RECORD EXCERPTS »
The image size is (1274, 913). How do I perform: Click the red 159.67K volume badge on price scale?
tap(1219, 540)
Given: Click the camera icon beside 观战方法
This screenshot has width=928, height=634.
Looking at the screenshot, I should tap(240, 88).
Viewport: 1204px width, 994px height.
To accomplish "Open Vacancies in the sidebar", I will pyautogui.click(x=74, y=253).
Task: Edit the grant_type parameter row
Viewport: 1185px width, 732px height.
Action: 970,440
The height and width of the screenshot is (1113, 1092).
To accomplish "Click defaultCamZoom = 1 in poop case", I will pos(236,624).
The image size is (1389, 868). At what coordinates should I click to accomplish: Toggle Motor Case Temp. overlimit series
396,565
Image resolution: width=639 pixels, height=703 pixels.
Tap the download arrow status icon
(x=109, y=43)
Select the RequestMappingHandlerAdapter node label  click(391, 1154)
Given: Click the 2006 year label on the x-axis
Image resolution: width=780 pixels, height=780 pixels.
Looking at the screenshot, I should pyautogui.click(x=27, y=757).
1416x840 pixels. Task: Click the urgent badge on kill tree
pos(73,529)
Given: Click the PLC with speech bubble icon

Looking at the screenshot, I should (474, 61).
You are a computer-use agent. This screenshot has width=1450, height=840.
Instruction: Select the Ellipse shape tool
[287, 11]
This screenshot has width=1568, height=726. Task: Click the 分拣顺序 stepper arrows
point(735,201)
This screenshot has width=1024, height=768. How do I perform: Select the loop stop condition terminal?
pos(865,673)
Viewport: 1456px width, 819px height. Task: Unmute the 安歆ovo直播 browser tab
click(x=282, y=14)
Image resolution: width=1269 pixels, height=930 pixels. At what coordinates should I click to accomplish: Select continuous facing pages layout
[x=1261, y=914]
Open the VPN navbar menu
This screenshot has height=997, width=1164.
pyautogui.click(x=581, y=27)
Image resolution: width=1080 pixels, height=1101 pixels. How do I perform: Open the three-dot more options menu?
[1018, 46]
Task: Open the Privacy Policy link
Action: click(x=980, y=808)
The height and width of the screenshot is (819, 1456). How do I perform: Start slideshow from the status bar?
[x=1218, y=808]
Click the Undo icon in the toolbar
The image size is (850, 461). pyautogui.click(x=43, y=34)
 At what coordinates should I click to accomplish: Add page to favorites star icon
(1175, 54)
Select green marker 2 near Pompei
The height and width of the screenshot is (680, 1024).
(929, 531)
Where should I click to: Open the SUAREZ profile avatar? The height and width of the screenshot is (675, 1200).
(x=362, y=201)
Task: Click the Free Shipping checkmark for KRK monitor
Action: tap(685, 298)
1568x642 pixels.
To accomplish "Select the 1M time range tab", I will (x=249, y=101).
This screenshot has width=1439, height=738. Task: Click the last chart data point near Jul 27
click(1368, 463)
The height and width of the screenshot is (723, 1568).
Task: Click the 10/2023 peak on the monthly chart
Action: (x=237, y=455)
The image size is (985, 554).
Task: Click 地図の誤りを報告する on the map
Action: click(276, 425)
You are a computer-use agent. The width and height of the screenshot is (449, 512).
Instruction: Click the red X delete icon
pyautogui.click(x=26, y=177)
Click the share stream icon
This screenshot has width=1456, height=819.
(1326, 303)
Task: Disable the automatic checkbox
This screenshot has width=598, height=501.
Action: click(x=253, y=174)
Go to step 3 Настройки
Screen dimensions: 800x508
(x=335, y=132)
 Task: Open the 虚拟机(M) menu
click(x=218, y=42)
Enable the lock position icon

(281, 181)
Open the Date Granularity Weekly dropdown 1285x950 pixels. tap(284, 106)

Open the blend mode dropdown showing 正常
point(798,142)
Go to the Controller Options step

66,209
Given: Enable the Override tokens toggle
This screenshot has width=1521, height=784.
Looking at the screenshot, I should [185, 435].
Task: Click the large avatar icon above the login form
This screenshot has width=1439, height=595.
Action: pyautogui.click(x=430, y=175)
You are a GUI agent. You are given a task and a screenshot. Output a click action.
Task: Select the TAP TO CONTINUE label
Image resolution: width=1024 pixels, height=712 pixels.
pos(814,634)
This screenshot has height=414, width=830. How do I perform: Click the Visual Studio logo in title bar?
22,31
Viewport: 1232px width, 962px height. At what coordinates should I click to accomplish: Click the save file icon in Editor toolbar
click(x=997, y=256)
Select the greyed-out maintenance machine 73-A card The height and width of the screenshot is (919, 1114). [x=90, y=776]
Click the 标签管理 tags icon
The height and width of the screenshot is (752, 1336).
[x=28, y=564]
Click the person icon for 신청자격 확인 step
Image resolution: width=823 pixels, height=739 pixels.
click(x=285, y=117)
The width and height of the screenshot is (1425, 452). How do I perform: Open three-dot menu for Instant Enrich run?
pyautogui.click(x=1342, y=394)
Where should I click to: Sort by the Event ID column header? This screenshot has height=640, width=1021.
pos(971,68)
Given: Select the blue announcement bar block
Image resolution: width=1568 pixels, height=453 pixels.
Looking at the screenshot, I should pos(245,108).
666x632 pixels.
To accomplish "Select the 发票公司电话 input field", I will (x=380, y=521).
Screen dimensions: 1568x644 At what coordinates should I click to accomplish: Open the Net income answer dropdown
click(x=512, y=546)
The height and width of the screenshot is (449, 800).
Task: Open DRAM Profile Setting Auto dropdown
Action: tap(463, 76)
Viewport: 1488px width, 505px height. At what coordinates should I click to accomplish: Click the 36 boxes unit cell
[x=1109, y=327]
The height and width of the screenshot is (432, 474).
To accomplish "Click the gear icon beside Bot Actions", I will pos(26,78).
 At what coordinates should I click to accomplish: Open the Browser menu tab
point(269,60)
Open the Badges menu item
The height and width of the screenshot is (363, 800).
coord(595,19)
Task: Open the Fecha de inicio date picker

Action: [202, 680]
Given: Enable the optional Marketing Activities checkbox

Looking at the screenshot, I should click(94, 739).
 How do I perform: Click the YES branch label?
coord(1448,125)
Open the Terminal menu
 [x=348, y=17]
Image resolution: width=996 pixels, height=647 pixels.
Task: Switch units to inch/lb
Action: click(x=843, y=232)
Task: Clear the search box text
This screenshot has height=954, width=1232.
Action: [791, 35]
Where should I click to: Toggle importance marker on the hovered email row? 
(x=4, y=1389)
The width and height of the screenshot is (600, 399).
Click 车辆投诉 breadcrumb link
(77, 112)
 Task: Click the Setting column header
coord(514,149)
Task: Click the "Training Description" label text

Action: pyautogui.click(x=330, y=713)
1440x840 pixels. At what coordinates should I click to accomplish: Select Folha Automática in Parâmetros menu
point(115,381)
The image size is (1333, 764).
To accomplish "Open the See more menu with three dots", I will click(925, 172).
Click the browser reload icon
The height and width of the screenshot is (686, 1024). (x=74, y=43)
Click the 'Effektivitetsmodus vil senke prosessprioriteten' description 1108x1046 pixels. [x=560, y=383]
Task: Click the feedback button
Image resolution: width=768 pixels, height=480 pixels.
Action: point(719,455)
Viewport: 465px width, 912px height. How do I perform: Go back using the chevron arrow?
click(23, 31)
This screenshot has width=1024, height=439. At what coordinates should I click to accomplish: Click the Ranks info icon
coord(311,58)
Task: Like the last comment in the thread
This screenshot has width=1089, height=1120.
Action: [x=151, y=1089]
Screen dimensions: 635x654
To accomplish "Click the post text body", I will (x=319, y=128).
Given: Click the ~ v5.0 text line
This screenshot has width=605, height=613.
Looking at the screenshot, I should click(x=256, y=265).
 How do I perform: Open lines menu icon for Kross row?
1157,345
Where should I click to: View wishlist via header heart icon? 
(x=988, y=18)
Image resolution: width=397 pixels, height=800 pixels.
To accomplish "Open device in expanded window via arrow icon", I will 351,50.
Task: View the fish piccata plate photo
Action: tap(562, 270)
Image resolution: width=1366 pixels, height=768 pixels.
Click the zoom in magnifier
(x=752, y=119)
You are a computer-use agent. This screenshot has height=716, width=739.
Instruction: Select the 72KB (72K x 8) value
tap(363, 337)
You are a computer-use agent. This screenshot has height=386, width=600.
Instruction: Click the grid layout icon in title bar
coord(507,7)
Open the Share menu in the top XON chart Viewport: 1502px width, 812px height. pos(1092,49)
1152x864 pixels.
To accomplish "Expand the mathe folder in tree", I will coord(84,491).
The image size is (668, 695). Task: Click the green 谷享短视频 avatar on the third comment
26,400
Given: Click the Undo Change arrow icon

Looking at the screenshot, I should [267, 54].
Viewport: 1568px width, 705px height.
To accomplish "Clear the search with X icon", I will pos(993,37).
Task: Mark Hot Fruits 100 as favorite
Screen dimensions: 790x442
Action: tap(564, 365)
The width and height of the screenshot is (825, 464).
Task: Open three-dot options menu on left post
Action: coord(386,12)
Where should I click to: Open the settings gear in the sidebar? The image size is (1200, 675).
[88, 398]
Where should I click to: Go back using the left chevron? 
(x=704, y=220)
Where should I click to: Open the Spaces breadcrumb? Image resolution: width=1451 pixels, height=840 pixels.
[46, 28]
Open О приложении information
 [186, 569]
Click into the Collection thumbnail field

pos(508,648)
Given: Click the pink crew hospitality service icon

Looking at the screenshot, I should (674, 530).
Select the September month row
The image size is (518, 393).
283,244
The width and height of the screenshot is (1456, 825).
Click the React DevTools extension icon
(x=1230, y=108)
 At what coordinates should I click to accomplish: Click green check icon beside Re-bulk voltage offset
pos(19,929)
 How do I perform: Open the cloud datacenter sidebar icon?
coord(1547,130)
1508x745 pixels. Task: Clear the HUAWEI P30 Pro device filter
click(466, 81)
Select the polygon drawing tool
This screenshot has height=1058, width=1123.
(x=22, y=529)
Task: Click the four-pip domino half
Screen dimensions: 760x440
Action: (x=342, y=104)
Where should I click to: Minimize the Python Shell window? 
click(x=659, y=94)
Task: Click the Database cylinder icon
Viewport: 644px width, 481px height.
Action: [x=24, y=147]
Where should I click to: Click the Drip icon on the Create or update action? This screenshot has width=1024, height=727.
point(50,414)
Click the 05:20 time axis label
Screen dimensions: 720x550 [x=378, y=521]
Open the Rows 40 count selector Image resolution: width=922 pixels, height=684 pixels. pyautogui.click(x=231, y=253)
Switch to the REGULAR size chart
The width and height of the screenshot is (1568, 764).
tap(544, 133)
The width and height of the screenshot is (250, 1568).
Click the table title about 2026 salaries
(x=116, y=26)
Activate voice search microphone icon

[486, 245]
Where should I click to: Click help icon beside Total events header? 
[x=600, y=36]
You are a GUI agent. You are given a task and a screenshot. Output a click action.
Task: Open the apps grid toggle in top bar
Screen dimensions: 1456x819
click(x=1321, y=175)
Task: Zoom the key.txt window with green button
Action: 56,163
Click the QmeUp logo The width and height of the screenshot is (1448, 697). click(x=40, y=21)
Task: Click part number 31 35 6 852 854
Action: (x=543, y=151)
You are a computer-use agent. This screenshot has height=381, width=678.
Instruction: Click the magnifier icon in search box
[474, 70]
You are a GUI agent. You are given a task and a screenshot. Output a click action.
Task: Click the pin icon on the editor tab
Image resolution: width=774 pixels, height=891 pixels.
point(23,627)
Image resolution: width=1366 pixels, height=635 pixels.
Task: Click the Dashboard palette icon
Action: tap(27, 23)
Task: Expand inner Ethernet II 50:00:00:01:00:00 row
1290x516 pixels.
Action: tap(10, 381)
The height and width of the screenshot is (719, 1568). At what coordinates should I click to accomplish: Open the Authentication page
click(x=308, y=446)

EXERCISE DETAILS »
Rewrite the part that opens with the line containing "Open the Rows" and closes with the line containing "Action: 56,163", putting "voice search mic button" in place of "voice search microphone icon" and leaving everything else the same.

COMPLETE ANSWER »
Open the Rows 40 count selector Image resolution: width=922 pixels, height=684 pixels. pyautogui.click(x=231, y=253)
Switch to the REGULAR size chart
The width and height of the screenshot is (1568, 764).
tap(544, 133)
The width and height of the screenshot is (250, 1568).
Click the table title about 2026 salaries
(x=116, y=26)
Activate voice search mic button

[486, 245]
Where should I click to: Click help icon beside Total events header? 
[x=600, y=36]
You are a GUI agent. You are given a task and a screenshot. Output a click action.
Task: Open the apps grid toggle in top bar
Screen dimensions: 1456x819
click(x=1321, y=175)
Task: Zoom the key.txt window with green button
Action: 56,163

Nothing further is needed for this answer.